The main processor 4A-04 controls the overall operations other than mobile operation. The main processor 4A-04 process user input received from I/O unit 4A-05, stores data in the storage unit 4A-02, controls the controller 4A-01 for required mobile communication operations and forward user data to I/O unit 4A-05.

I/O unit 4A-05 consists of equipment for inputting user data and for outputting user data such as a microphone and a screen. I/O unit 4A-05 performs inputting and outputting user data based on the main processor's instruction.

FIG. 4B is a block diagram illustrating the configuration of a base station according to the disclosure.

As illustrated in the diagram, the base station includes a controller 4B-01, a storage unit 4B-02, a transceiver 4B-03 and a backhaul interface unit 4B-04.

The controller 4B-01 controls the overall operations of the main base station. For example, the controller 4B-01 receives/transmits signals through the transceiver 4B-03, or through the backhaul interface unit 4B-04. In addition, the controller 4B-01 records and reads data in the storage unit 4B-02. To this end, the controller 4B-01 may include at least one processor. The controller controls transceiver, storage unit and backhaul interface such that base station operation illustrated in FIG. 2A are performed.

The storage unit 4B-02 stores data for operation of the main base station, such as a basic program, an application program, and configuration information. Particularly, the storage unit 4B-02 may store information regarding a bearer allocated to an accessed UE, a measurement result reported from the accessed UE, and the like. In addition, the storage unit 4B-02 may store information serving as a criterion to deter mine whether to provide the UE with multi-connection or to discontinue the same. In addition, the storage unit 4B-02 provides stored data at a request of the controller 4B-01.
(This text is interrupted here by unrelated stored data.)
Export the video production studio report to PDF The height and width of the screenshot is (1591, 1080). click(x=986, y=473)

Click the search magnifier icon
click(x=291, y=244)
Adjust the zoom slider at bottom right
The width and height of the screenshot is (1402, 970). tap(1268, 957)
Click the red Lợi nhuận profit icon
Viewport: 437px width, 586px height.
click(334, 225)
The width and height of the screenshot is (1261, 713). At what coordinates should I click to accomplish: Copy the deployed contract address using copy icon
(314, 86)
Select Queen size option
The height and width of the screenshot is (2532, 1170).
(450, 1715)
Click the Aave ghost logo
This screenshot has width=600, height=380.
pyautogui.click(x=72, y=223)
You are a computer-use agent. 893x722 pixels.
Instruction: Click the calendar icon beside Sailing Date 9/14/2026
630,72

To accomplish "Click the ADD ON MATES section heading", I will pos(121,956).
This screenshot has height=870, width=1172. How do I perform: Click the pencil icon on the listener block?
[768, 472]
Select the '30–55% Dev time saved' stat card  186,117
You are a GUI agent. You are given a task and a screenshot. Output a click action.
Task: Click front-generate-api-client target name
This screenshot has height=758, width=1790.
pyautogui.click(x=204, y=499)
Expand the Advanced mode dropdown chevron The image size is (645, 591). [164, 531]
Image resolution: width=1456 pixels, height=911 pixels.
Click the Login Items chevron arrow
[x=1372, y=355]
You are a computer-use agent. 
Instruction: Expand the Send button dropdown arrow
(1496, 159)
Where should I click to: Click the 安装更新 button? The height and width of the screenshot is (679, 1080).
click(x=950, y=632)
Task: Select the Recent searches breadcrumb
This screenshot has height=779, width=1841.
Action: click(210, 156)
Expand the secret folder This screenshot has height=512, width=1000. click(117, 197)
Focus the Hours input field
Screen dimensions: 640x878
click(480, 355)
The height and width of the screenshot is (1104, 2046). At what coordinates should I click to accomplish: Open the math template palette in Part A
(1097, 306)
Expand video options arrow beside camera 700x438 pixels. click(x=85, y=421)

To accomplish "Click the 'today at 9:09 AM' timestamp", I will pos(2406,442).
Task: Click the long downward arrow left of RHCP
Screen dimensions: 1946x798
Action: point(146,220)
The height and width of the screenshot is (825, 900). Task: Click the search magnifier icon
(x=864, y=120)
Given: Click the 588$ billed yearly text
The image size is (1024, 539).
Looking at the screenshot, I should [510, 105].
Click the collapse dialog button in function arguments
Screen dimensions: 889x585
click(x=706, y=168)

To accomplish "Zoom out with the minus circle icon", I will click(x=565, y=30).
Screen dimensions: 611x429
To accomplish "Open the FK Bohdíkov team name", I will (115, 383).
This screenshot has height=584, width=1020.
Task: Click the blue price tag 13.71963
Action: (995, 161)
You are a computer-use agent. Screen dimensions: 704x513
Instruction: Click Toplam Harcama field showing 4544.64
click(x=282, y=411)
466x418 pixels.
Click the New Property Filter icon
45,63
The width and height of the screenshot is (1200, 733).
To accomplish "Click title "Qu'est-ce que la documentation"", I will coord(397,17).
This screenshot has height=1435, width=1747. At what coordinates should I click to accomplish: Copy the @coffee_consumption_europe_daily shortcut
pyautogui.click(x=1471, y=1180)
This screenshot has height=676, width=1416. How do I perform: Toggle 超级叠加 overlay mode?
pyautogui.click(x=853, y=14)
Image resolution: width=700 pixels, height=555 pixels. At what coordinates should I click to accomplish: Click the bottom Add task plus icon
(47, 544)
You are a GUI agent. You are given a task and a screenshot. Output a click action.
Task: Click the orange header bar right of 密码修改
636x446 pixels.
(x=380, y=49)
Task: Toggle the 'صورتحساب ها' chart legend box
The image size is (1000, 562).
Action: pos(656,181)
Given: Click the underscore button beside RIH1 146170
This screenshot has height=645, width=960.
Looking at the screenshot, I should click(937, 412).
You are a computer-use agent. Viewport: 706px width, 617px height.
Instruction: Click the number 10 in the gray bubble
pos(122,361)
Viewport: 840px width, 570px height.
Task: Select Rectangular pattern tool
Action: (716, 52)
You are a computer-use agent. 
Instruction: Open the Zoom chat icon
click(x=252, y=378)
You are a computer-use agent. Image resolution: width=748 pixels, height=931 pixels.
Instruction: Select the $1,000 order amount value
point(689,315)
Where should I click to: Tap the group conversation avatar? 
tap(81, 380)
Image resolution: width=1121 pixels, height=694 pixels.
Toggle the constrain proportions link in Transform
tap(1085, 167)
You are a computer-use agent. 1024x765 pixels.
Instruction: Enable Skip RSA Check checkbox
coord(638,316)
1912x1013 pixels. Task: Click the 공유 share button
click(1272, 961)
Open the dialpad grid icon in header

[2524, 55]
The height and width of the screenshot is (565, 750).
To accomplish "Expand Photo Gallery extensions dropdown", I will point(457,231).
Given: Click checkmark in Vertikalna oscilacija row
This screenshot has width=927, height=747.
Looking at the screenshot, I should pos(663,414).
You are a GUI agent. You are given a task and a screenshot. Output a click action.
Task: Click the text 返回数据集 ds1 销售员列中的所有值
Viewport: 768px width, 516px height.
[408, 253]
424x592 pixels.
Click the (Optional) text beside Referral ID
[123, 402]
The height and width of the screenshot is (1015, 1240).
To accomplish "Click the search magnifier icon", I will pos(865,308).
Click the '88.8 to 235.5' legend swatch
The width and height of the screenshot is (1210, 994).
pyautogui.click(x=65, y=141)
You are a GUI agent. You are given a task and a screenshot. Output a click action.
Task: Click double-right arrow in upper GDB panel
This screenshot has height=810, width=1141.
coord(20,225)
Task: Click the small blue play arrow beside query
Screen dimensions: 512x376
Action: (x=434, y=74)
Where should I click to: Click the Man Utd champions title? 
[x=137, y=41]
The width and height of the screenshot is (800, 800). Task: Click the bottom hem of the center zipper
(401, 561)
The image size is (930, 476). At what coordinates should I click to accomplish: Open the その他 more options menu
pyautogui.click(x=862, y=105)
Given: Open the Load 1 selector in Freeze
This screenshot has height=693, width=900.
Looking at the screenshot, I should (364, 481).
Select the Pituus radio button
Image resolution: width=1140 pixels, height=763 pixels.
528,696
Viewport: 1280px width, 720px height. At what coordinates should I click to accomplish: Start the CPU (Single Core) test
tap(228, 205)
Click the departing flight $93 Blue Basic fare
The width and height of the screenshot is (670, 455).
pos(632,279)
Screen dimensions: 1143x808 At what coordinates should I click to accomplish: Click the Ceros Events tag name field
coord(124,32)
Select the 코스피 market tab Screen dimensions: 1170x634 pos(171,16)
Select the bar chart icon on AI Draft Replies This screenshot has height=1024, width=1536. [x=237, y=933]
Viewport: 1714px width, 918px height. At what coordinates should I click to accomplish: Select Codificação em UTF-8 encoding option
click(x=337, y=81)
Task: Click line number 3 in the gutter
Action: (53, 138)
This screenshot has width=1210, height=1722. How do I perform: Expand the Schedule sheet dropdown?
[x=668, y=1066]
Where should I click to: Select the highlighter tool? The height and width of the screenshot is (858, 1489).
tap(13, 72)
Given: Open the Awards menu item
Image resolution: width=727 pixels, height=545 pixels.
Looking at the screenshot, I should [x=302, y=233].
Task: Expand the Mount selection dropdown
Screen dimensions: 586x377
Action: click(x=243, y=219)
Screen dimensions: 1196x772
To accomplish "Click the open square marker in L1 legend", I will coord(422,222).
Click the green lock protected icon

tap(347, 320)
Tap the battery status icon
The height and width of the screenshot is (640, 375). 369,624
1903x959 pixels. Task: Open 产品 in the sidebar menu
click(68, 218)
The transceiver 4B-03 consists of a RF processor, a baseband processor and one or more antennas. The RF processor performs functions for transmitting/receiving signals through a wireless channel, such as signal band conversion, amplification, and the like. Specifically, the RF processor up-converts a baseband signal provided from the baseband processor into an RF band signal, transmits the same through an antenna, and down-converts an RF band signal received through the antenna into a baseband signal. The RF processor may include a transmission filter, a reception filter, an amplifier, a mi10r, an oscillator, a DAC, an ADC, and the like. The RF processor may perform a down link MIMO operation by transmitting at least one layer. The baseband processor performs a function of conversion between a baseband signal and a bit string according to the physical layer specification of the first radio access technology. For example, during data transmission, the baseband processor encodes and modulates a transmission bit string, thereby generating complex symbols. In addition, during data reception, the baseband processor demodulates and decodes a baseband signal provided from the RF processor, thereby restoring a reception bit string.

The backhaul interface unit 4B-04 provides an interface for communicating with other nodes inside the network. The backhaul interface unit 4B-04 converts a bit string transmitted from the base station to another node, for example, another base station or a core network, into a physical signal, and converts a physical signal received from the other node into a bit string.